### 任务一览:
(A) 请把讲批量下载网站图片的那篇文章中从“本文适合于熟悉Python编”开始、一直到“很麻烦的。能不能批量下载呢？”为止的部分原样重写一遍。
(B) 根据讲批量下载网站图片的那篇文章，回答下列问题：
(i) 文章选定的目标网站叫什么？
(ii) 在图片页面上，要点击图片下方的哪几个字，才会跳转到高清图页面？
(iii) 文章说本文适合哪些人阅读？
(C) 讲批量下载网站图片的那篇文章写到“思路”一节开头就停了，请从最后一句之后续写下一部分。

### 正文:
====
批量下载网站图片的Python实用小工具

本文适合于熟悉Python编程且对互联网高清图片饶有兴趣的筒鞋。读完本文后，将学会如何使用Python库批量并发地抓取网页和下载图片资源。只要懂得如何安装Python库以及运行Python程序，就能使用本文给出的程序批量下载指定图片啦！

　在网上冲浪的时候，总有些“小浪花”令人喜悦。没错，小浪花就是美图啦。边浏览边下载，自然是不错的；不过，好花不常开，好景不常在，想要便捷地保存下来，一个个地另存为还是很麻烦的。能不能批量下载呢？

目标

太平洋摄影网，一个不错的摄影网站。如果你喜欢自然风光的话，不妨在上面好好饱览一顿吧。饱览一会，或许你还想打包带走呢。这并不是难事，让我们顺藤摸瓜地来尝试一番吧（懒得截图，自己打开网站观赏吧）。

首先，我们打开网址 http://dp.pconline.com.cn/list/all_t145.html ；那么，马上有N多美妙的缩略图呈现在你面前；

任意点击其中一个链接，就到了一个系列的第一张图片的页面： http://dp.pconline.com.cn/photo/3687487.html，再点击下可以到第二张图片的页面： http://dp.pconline.com.cn/photo/3687487_2.html ；图片下方点击“查看原图”，会跳转到 http://dp.pconline.com.cn/public/photo/source_photo.jsp?id=19706865&photoId=3687487 这个页面，呈现出一张美美的高清图。右键另存为，就可以保存到本地。

也许你的心已经开始痒痒啦：要是一个命令行，就能把美图尽收怀中，岂不美哉！

思路

该如何下手呢？要想用程序自动化解决问题，就得找到其中规律！规律，YES ！
====
### 数据区块:
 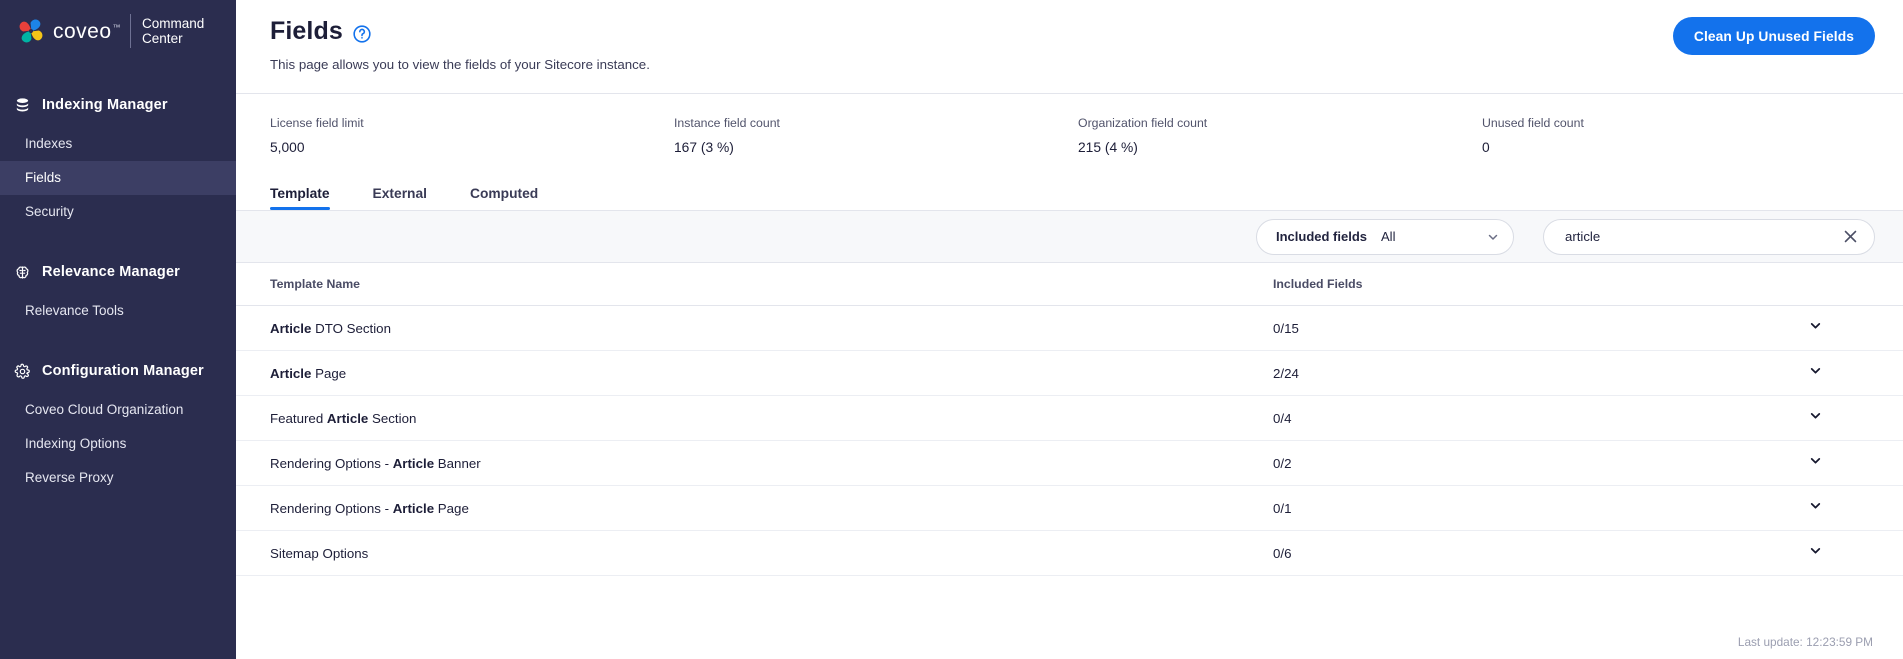 What do you see at coordinates (162, 38) in the screenshot?
I see `product-name-line2: Center` at bounding box center [162, 38].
====
### 任务回答:
(A)
本文适合于熟悉Python编程且对互联网高清图片饶有兴趣的筒鞋。读完本文后，将学会如何使用Python库批量并发地抓取网页和下载图片资源。只要懂得如何安装Python库以及运行Python程序，就能使用本文给出的程序批量下载指定图片啦！

　在网上冲浪的时候，总有些“小浪花”令人喜悦。没错，小浪花就是美图啦。边浏览边下载，自然是不错的；不过，好花不常开，好景不常在，想要便捷地保存下来，一个个地另存为还是很麻烦的。能不能批量下载呢？

(B)
(i) 太平洋摄影网。
(ii) “查看原图”。
(iii) 熟悉Python编程且对互联网高清图片饶有兴趣的筒鞋。

(C)
只要你做过 web 开发，一定知道，在浏览器的控制台，会有页面的 html ，而 html 里会包含图片，或者是包含图片的另一个 HTML。对于上面的情况而言， http://dp.pconline.com.cn/list/all_t145.html 是一个大主题系列的入口页面，比如自然是 t145，建筑是 t292，记作 EntryHtml ；这个入口页面包含很多链接指向子的HTML，这些子 HTML 是这个大主题下的不同个性风格的摄影师拍摄的不同系列的美图，记作 SerialHtml ; 而这些 SerialHtml 又会包含一个子系列每一张图片的首 HTML，记作 picHtml ，这个 picHtml 包含一个“查看原图”链接，指向图片高清地址的链接 http://dp.pconline.com.cn/public/photo/source_photo.jsp?id=19706865&photoId=3687487 ，记作 picOriginLink ；最后，在 picOriginLink 里找到 img 元素，即高清图片的真真实地址 picOrigin。 (⊙v⊙)嗯，貌似有点绕晕了，我们来总结一下：

EntryHtml （主题入口页面） -> SerialHtml （子系列入口页面） -> picHtml （子系列图片浏览页面） -> picOriginLink （高清图片页面） -> picOrigin （高清图片的真实地址）

现在，我们要弄清楚这五级是怎么关联的。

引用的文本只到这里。